Can you render every row below as a Markdown table with two columns, No. and Line, numbering each non-blank line in order and leaving out the blank ones?

------------------------------------

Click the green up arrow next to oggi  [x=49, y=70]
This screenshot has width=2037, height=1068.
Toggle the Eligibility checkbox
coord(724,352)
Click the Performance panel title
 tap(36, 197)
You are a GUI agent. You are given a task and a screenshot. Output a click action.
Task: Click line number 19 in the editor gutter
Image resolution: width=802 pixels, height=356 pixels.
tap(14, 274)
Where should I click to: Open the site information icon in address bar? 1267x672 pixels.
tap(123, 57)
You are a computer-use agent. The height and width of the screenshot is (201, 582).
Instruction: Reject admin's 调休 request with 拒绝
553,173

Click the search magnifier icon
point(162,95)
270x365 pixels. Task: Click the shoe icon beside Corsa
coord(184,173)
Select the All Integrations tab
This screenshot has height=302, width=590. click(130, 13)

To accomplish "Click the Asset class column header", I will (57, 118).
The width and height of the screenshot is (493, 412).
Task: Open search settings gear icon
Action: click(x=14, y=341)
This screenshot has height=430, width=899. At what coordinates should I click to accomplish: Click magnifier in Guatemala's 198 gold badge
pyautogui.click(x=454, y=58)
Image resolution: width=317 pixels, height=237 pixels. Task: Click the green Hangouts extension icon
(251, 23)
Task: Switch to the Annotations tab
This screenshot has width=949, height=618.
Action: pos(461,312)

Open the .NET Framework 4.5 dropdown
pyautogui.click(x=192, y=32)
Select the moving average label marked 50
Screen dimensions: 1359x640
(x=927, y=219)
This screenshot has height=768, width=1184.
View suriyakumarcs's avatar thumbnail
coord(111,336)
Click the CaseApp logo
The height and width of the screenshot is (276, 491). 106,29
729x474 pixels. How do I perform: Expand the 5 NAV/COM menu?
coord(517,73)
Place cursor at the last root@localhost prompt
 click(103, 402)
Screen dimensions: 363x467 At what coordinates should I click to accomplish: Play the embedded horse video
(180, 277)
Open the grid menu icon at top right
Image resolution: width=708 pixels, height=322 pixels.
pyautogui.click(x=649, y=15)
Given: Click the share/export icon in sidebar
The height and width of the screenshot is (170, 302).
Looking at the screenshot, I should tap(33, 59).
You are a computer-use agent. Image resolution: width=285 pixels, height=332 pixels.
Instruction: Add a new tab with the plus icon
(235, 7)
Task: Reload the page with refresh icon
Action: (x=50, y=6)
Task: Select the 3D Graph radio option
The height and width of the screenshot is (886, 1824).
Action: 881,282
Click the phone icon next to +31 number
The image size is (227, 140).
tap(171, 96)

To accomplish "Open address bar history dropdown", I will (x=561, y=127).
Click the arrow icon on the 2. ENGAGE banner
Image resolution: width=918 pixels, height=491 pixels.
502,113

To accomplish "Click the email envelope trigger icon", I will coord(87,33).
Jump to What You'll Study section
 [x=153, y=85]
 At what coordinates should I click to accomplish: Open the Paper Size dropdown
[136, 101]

------------------------------------

## EXERCISE ANSWER
| No. | Line |
|---|---|
| 1 | Click the green up arrow next to oggi  [x=49, y=70] |
| 2 | This screenshot has width=2037, height=1068. |
| 3 | Toggle the Eligibility checkbox |
| 4 | coord(724,352) |
| 5 | Click the Performance panel title |
| 6 |  tap(36, 197) |
| 7 | You are a GUI agent. You are given a task and a screenshot. Output a click action. |
| 8 | Task: Click line number 19 in the editor gutter |
| 9 | Image resolution: width=802 pixels, height=356 pixels. |
| 10 | tap(14, 274) |
| 11 | Where should I click to: Open the site information icon in address bar? 1267x672 pixels. |
| 12 | tap(123, 57) |
| 13 | You are a computer-use agent. The height and width of the screenshot is (201, 582). |
| 14 | Instruction: Reject admin's 调休 request with 拒绝 |
| 15 | 553,173 |
| 16 | Click the search magnifier icon |
| 17 | point(162,95) |
| 18 | 270x365 pixels. Task: Click the shoe icon beside Corsa |
| 19 | coord(184,173) |
| 20 | Select the All Integrations tab |
| 21 | This screenshot has height=302, width=590. click(130, 13) |
| 22 | To accomplish "Click the Asset class column header", I will (57, 118). |
| 23 | The width and height of the screenshot is (493, 412). |
| 24 | Task: Open search settings gear icon |
| 25 | Action: click(x=14, y=341) |
| 26 | This screenshot has height=430, width=899. At what coordinates should I click to accomplish: Click magnifier in Guatemala's 198 gold badge |
| 27 | pyautogui.click(x=454, y=58) |
| 28 | Image resolution: width=317 pixels, height=237 pixels. Task: Click the green Hangouts extension icon |
| 29 | (251, 23) |
| 30 | Task: Switch to the Annotations tab |
| 31 | This screenshot has width=949, height=618. |
| 32 | Action: pos(461,312) |
| 33 | Open the .NET Framework 4.5 dropdown |
| 34 | pyautogui.click(x=192, y=32) |
| 35 | Select the moving average label marked 50 |
| 36 | Screen dimensions: 1359x640 |
| 37 | (x=927, y=219) |
| 38 | This screenshot has height=768, width=1184. |
| 39 | View suriyakumarcs's avatar thumbnail |
| 40 | coord(111,336) |
| 41 | Click the CaseApp logo |
| 42 | The height and width of the screenshot is (276, 491). 106,29 |
| 43 | 729x474 pixels. How do I perform: Expand the 5 NAV/COM menu? |
| 44 | coord(517,73) |
| 45 | Place cursor at the last root@localhost prompt |
| 46 |  click(103, 402) |
| 47 | Screen dimensions: 363x467 At what coordinates should I click to accomplish: Play the embedded horse video |
| 48 | (180, 277) |
| 49 | Open the grid menu icon at top right |
| 50 | Image resolution: width=708 pixels, height=322 pixels. |
| 51 | pyautogui.click(x=649, y=15) |
| 52 | Given: Click the share/export icon in sidebar |
| 53 | The height and width of the screenshot is (170, 302). |
| 54 | Looking at the screenshot, I should tap(33, 59). |
| 55 | You are a computer-use agent. Image resolution: width=285 pixels, height=332 pixels. |
| 56 | Instruction: Add a new tab with the plus icon |
| 57 | (235, 7) |
| 58 | Task: Reload the page with refresh icon |
| 59 | Action: (x=50, y=6) |
| 60 | Task: Select the 3D Graph radio option |
| 61 | The height and width of the screenshot is (886, 1824). |
| 62 | Action: 881,282 |
| 63 | Click the phone icon next to +31 number |
| 64 | The image size is (227, 140). |
| 65 | tap(171, 96) |
| 66 | To accomplish "Open address bar history dropdown", I will (x=561, y=127). |
| 67 | Click the arrow icon on the 2. ENGAGE banner |
| 68 | Image resolution: width=918 pixels, height=491 pixels. |
| 69 | 502,113 |
| 70 | To accomplish "Click the email envelope trigger icon", I will coord(87,33). |
| 71 | Jump to What You'll Study section |
| 72 |  [x=153, y=85] |
| 73 |  At what coordinates should I click to accomplish: Open the Paper Size dropdown |
| 74 | [136, 101] |